LONDON — Calling the status quo “unsustainable for both parties and for the region,” Secretary of State John Kerry said here on Tuesday that the United States was working “to lower the temperature” between Israelis and Palestinians, amid Palestinian and European efforts for United Nations Security Council resolutions that would pressure Israel on the timing and shape of peace talks.
Mr. Kerry said Washington was keeping its options open and had made “no determinations” about any resolutions on the Middle East. He spoke in a brief news conference after three days of talks with European foreign ministers and the Israeli prime minister, Benjamin Netanyahu, who is in the midst of an election campaign until mid-March.

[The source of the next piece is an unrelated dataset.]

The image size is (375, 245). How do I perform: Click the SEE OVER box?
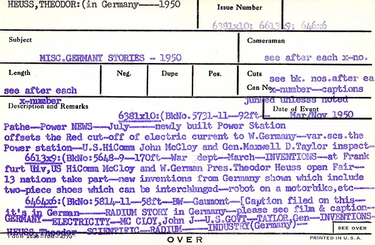coord(352,228)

With the Palestinians pushing a draft resolution through the Jordanians, and the Europeans, led by the French, drafting another, softer resolution, Mr. Kerry said the United States was exploring where there might be common ground.

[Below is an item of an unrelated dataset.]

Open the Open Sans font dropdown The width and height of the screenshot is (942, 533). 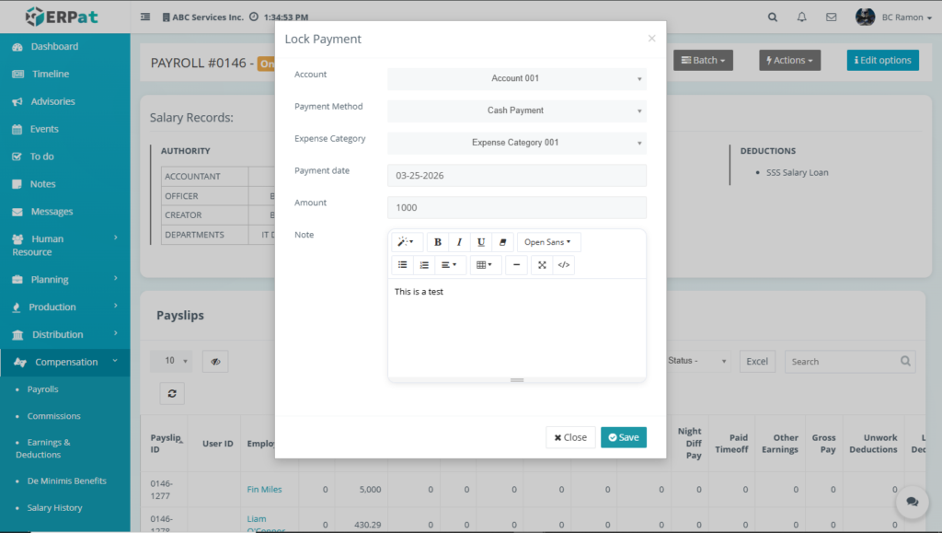click(x=548, y=242)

“Right now what we are trying to do is have a constructive conversation with everybody to find the best way forward,” he said, while being careful not to interfere in the Israeli political campaign. “We want to find the most constructive way of doing something that therefore will not have unintended consequences, but also can stem the violence,” he said.
Various proposals have been made for Security Council resolutions, but Mr. Kerry said, “We’ve made no determinations about language, approaches, specific resolutions, any of that.” He said he understood Palestinian frustration, “but we have to carefully calibrate any steps that are taken for this difficult moment in the region.”
Later Tuesday, Mr. Kerry spoke to the lead Palestinian negotiator, Saeb Erekat, and a delegation led by the head of the Arab League, Nabil el-Araby.
The Palestinians said Sunday that they would press for a Security Council vote on Wednesday on a resolution, proposed through Jordan, that calls for a complete Israeli withdrawal from occupied land within two years. But since then, the Palestinians have been vague about timing and may simply be pushing for a European resolution closer to the Palestinian position.
Earlier Tuesday, the French foreign minister, Laurent Fabius, met in Paris with the Arab League delegation and the former Israeli president Shimon Peres to discuss a European draft resolution, which is still being negotiated but calls for a rapid resumption of peace talks, with a two-year deadline for a settlement and “parameters for negotiations.” Mr. Fabius said that “it’s high time” for peace talks to resume and that France was seeking “a resolution that everyone can get behind.”
The world should wait for the Israeli elections, Mr. Peres said. “There is a need and time for a Palestinian state,” he said. “I think it would be better to reach it through an agreement rather than through an imposition.”
Washington prefers to wait until the elections are over and rejects any deadlines; Israel is pressing the United States to veto any Security Council action that limits negotiations.
But speaking to reporters on Tuesday night at a Palestine Liberation Organization dinner in Beit Jala, in the West Bank, Mohammed Shtayyeh, a senior Palestinian leader and former negotiator, dismissed the notion of waiting until after the elections. “We are a bit concerned that certain parties are really intending to try to waste time,” he said.
Mr. Shtayyeh added that the Palestinians and Jordanians were also working with the French to try to come up with a common resolution, though significant differences remain.
Mr. Kerry also expressed American outrage at the violence in Pakistan and Australia, and said that the slide of the Russian ruble was in part a result of sanctions imposed on Russia for its annexation of Crimea and military intervention in eastern Ukraine.